Un chien nommé Bouboule.

 

Vous devez vous dire que vient faire une histoire de chien au milieu d'anecdotes ferroviaires ? Patience...

A Laventie, aux vacances de Pâques 1958, nous étions une bande de gamins à jouer dans la cour de la gare... Un jour, apparut devant nos yeux, un magnifique chien, celui du notaire, un airedale nommé Eros* : nous le connaissions, car malgré la noblesse de ses allures, c'était un vagabond qui usait avce abondancede sa liberté. Le thème du jeu fut vite trouvé, nous allions l'attraper ! Avec la participation active du chien, la poursuite commença... Mais Eros en déambulant dans les ultimes recoins de la cour de marchandises, nous débusqua quelque chose de bien plus intéressant : une pauvre bête sale, peureuse et farouche, un chien perdu ! Nous oubliâmes bien vite l'airedale qui n'en fut pas mécontent, et concentrâmes notre chasse sur ce chien : c'était un chien coupé de caniche et de griffon; des poils blancs un peu laineux qui poussaient continuellement, de taille moyenne, un oeil intelligent derrière les poils blancs.
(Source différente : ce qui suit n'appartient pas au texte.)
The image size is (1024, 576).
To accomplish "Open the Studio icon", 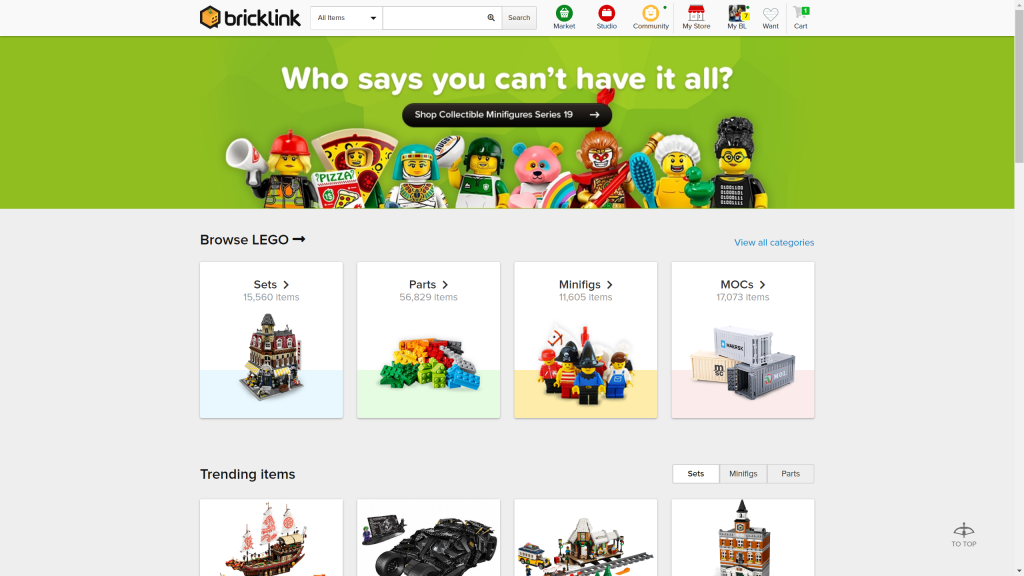I will [606, 13].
Pour le moment, nous l'avions coincé sur le fumier de la ferme Fleury et il n'en menait pas large... Mais comme tout chien perdu, dès qu'il fut rassuré sur nos intentions, il nous suivit sans rechigner...

Le personnel de la gare nous renseigna tout de suite : Nénesse l'homme d'équipe l'avait libéré d'un wagon tombereau où il était enfermé (il y hurlait son désespoir)... L'équipe de la 040D de Délivrance qui faisait le train de desserte chaque jour de la semaine connaissait ce chien : il venait d'un passage à niveau du côté de Merville; le propriétaire avait du s'en débarrasser au passage du train en le lancant dans le wagon ou l'y avait enfermé en gare de Merville!!! Scandalisée par cette histoire, la famille scella le sort du chien : il resterait chez nous. A cette occasion, les histoires de chien et de train ont circulé; la plus horrible racontée par l'équipe de la loco : un chef de gare d'une petite gare d'une autre ligne avait profité de la pause de l'équipe pour se débarrasser de son vieux chien malade : il l'avait jeté dans le foyer de la locomotive !!!!!!!

Le chien fut baptisé Bouboule, subit une tonte et un bain et s'installa dans la maison; son poste d'observation était l'escalier qui montait à l'appartement de fonction au dessus de la gare : il y avait une vue parfait sur la rue de la gare et sur son "ennemi" mortel, Kiki le chien du Café de la Gare. Mais Bouboule avait gardé une aversion certaine contre les 040D !!! Il ne fallait pas que la porte de la petite cour privée du chef de gare soit ouverte quand le train manoeuvrait en gare car il manifestait l'intention de mordre les bielles ! Il m'a fait souvent peur en fonçant sur la locomotive et en s'arrêtant au dernier moment, à la limite extrême du quai... Quand nous eûmes déménagé à Erquinghem, il prenait encore plus de vitesse car le quai était très large...

Nous avons cru comprendre pourquoi il avait été abandonné : il aimait courir la "gueuse". Quand il avait décidé de s'échapper, rien ne l'arrêtait ! Et il revenait plusieurs jours plus tard. Un hiver, il partit presqu'une semaine : nous l'avions cru mort... Il revint , mourant, avec la moitié de la patte arrière en décomposition : le vétérinaire qui réussit à le sauver nous expliqua qu'il avait été pris par un piège à mâchoires et qu'il avait réussi à se libérer quand sa patte avait commencé à se décomposer !

Ce qui ne l'empêcha pas l'année suivante de suivre mes parents dans le Sud Ouest où ils prenaient leur retraite : il vit un train (et y monta !) pour la dernière fois... Cette fois-ci, il avait un billet (demi-tarif) en bonne et due forme !

* pour des enfants, ce nom ne nous interpelait pas !!!!